I’ve been labelled a great many things in my life. Switching between ‘grump’, ‘curmudgeon’, and ‘contrarian’, I have generally accepted and endeavoured to embody these caricatures as best I could. And while there has most certainly been an element of play and humour in performing this role, there has also been a certain degree of faith in the value of scepticism and general contrariness in the search for truth.
A good friend recently emailed me this poem from Farming: A Handbook by Wendell Berry. He said he thought of me.
I accept.
The Contrariness of the Mad Farmer
I am done with apologies. If contrariness is my
inheritance and destiny, so be it. If it is my mission
to go in at exits and come out at entrances, so be it.
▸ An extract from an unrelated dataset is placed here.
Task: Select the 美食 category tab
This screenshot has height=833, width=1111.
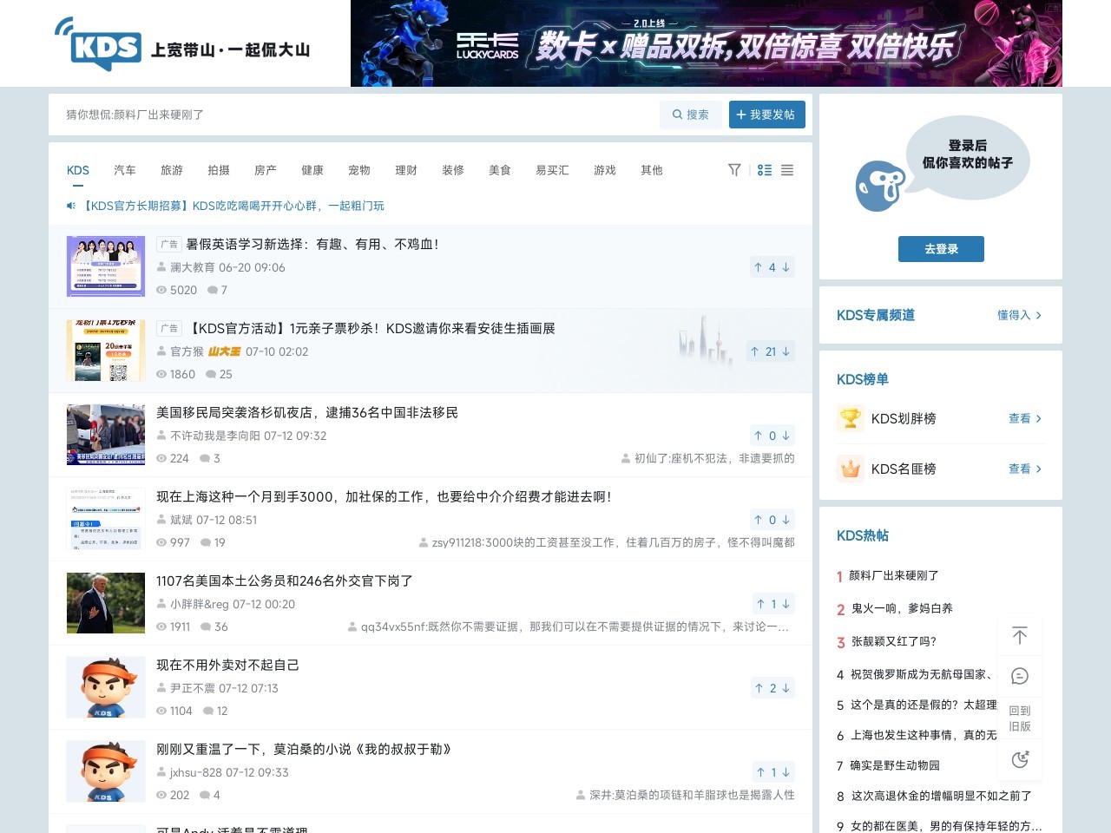Action: click(500, 170)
I have planted by the stars in defiance of the experts,
and tilled somewhat by incantation and by singing,
and reaped, as I knew, by luck and Heaven's favor,
in spite of the best advice. If I have been caught
so often laughing at funerals, that was because
I knew the dead were already slipping away,
Preparing a comeback, and can I help it?...
"Dance," they told me,
and I stood still, and while they stood
quiet in line at the gate of the Kingdom, I danced.
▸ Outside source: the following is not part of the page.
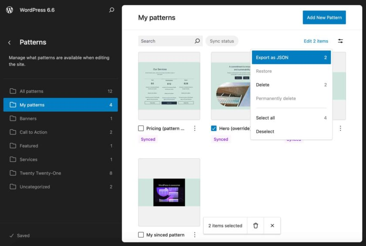
Task: Go back using the Patterns chevron arrow
Action: [10, 42]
"Pray," they said, and I laughed, covering myself
in the earth's brightnesses, and then stole off gray
into the midst of a revel, and prayed like an orphan.
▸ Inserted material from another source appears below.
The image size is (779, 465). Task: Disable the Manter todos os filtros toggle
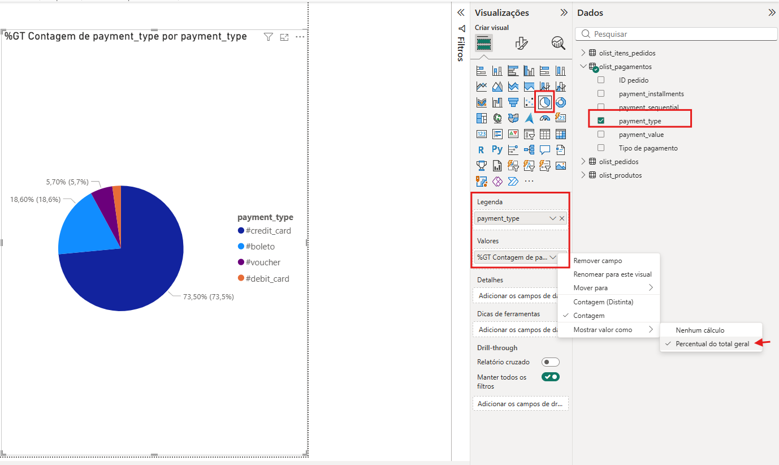point(549,376)
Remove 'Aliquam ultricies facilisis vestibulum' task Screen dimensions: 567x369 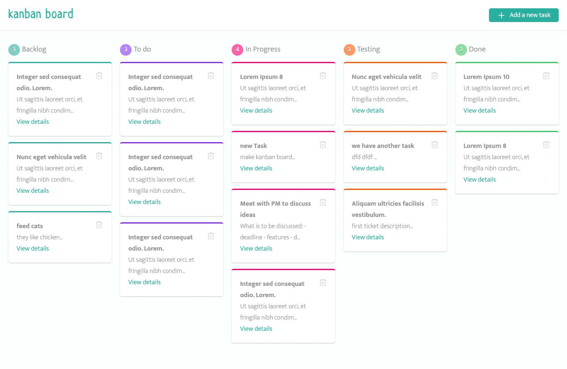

When they said, "I know my Redeemer liveth,"
I told them, "He's dead." And when they told me
"God is dead," I answered, "He goes fishing ever day
in the Kentucky River. I see Him often."
When they asked me to join them I wouldn't,
and then went off by myself and did more
than they would have asked. "Well, then," they said
"go and organize the International Brotherhood
of Contraries," and I said, "Did you finish killing
everybody who was against peace?" So be it.
Going against men, I have heard at times a deep harmony
thrumming in the mixture, and when they ask me what
I say I don't know. It is not the only or the easiest
way to come to the truth. It is one way.